Which should give an interval of convergence of,

\(\displaystyle 0<x^2<0\), R=0, [0,0]

My online class is showing R=\(\displaystyle \infty\) (\(\displaystyle -\infty,\infty\))

The last question gave an R=4, and I was showing R=1/4. I am reversing this somehow. Any help is appreciated.

Thanks,
Mac

 

[MacLaddy1]

Now this is getting weird.
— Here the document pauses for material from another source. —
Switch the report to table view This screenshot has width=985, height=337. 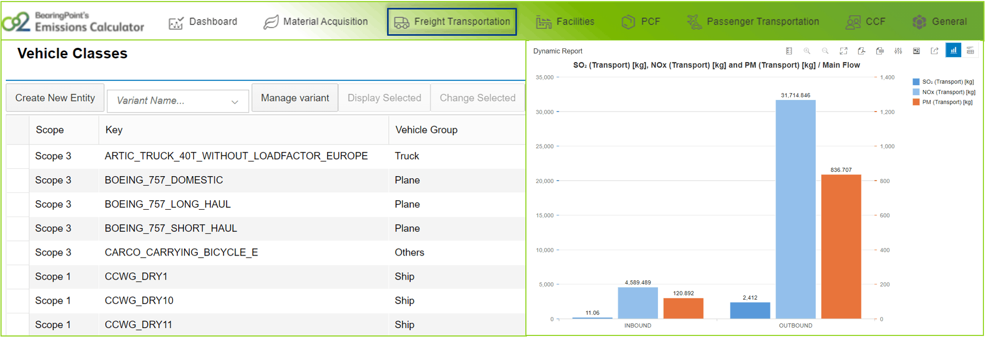pyautogui.click(x=970, y=51)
I'm definitely doing something funny.

This is the very next question

\(\displaystyle \sum \frac{x^{2k-1}}{10^{k-1}}\)

I am getting an interval of convergence of

\(\displaystyle (-\sqrt{\frac{1}{10}},\sqrt{\frac{1}{10}})\)

And the answer it is showing is

\(\displaystyle (-\sqrt{10},\sqrt{10})\)

 

[Jameson]

Now this is getting weird. I'm definitely doing something funny.
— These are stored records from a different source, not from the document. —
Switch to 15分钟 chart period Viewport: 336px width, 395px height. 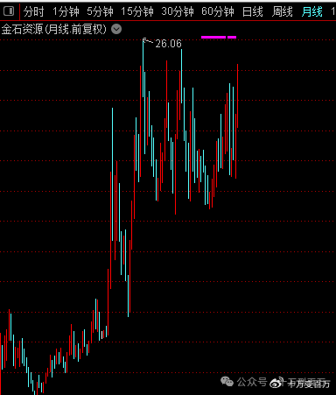coord(137,11)
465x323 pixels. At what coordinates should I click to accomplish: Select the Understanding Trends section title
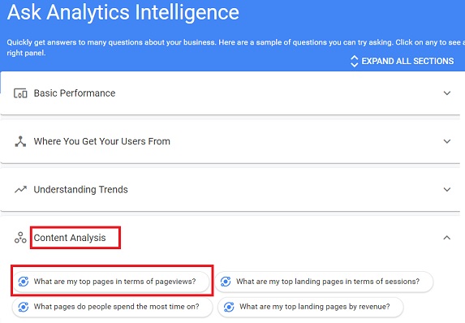pyautogui.click(x=80, y=190)

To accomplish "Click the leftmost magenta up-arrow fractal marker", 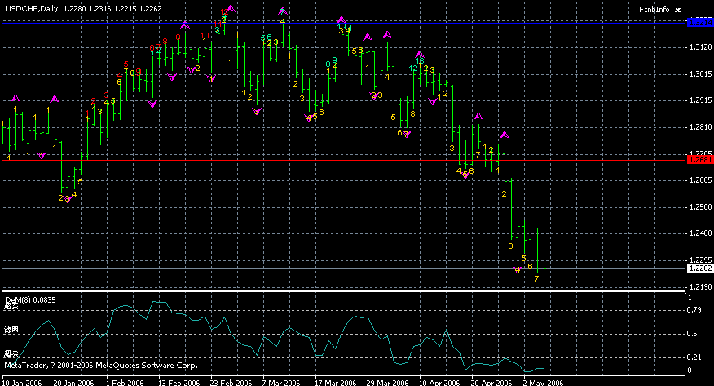I will click(15, 99).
This is the very next question

\(\displaystyle \sum \frac{x^{2k-1}}{10^{k-1}}\)

I am getting an interval of convergence of

\(\displaystyle (-\sqrt{\frac{1}{10}},\sqrt{\frac{1}{10}})\)

And the answer it is showing is

\(\displaystyle (-\sqrt{10},\sqrt{10})\)

Hi there. (Wave)

Ok, so let's try the Ratio Test.

\(\displaystyle \left( \frac{x^{2(k+1)-1}}{10^{(k+1)-1}} \right) \left( \frac{10^{k-1}}{x^{2k-1}} \right) = \left( \frac{x^{2k}x^1}{10^{k}} \right) \left( \frac{10^{k}10^{-1}}{x^{2k}x^{-1}} \right) \)
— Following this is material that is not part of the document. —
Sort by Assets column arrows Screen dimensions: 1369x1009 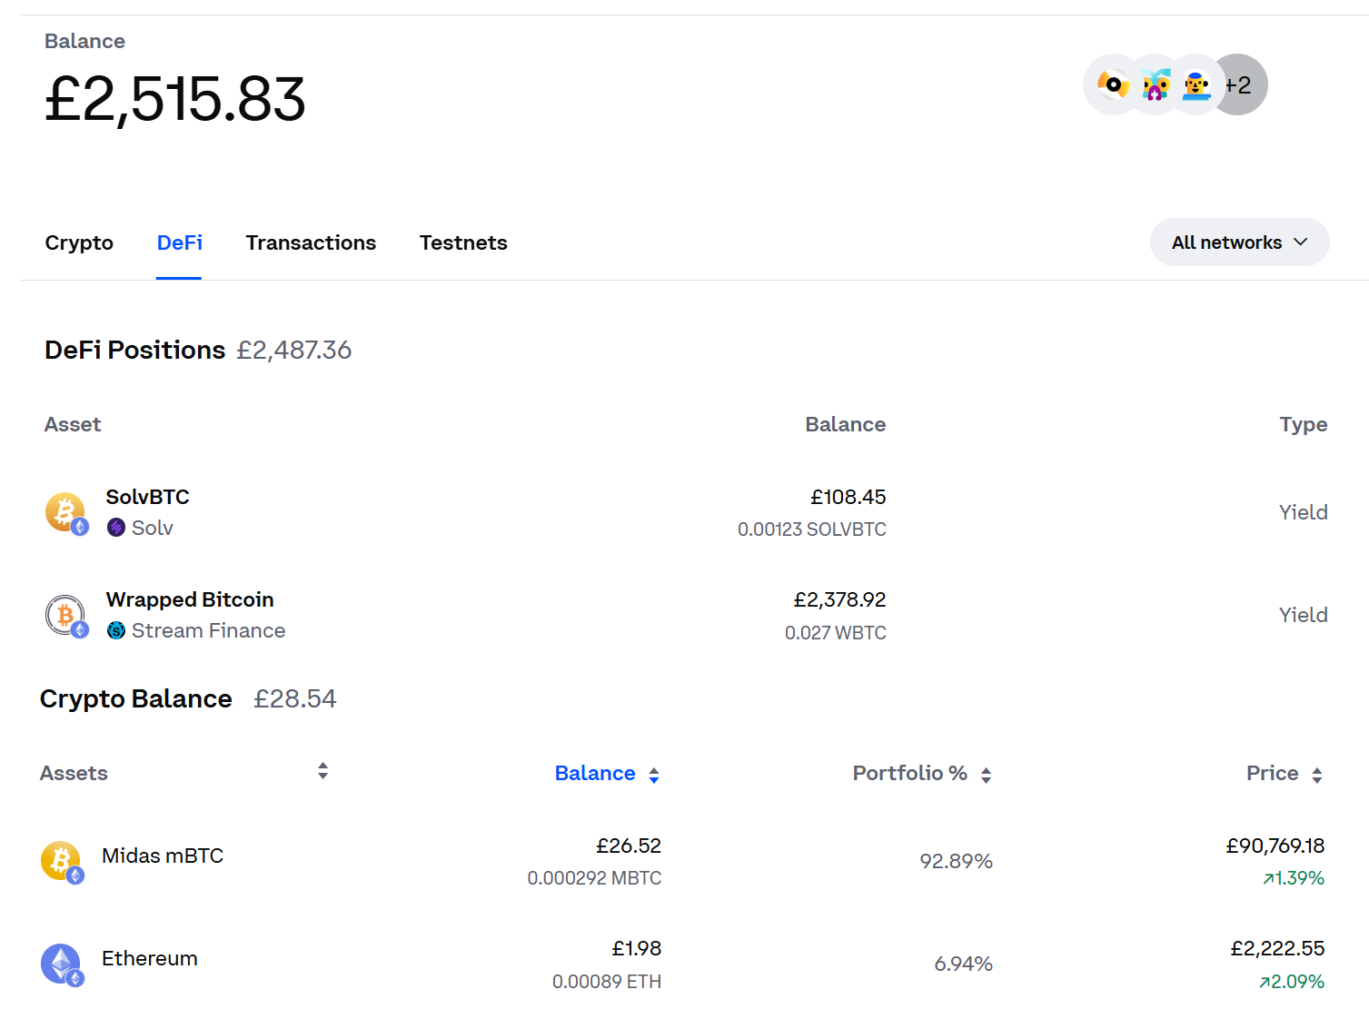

After a bunch of cancelling you get \(\displaystyle \frac{x10^{-1}}{x^{-1}}=\frac{x^2}{10}\)

Now you need to find when \(\displaystyle \left| \frac{x^2}{10} \right| < 1 \)

That's just \(\displaystyle |x^2| < 10\) which gives the answer your book has. I checked my work a couple times for computational errors and don't believe I have any, but it's possible.

 

[CaptainBlack]

Hello all,

Again I find myself at odds with my online class. Somehow, and with two problems in a row, I am finding the reciprocal answer to what Math Lab is telling me.

I would be very appreciative is someone could check my work.

Find the limit of convergence, and the radius.

\(\displaystyle \sum \frac{k^2x^{2k}}{k!}\)

Using the ratio test

\(\displaystyle \lim_{k\rightarrow \infty}\frac{(k+1)^2x^{2k+2}}{(k+1)k!}*\frac{k!}{k^2x^{2k}}\)

That should be an absolute value, but I don't know how to input that...

This should simplify down to,

\(\displaystyle x^2\lim_{k\rightarrow \infty}\left| \frac{k^2+2k+1}{k^3+k^2} \right|\) ... (CB1)

Which should give an interval of convergence of,

\(\displaystyle 0<x^2<0\), R=0, [0,0]

My online class is showing R=\(\displaystyle \infty\) (\(\displaystyle -\infty,\infty\))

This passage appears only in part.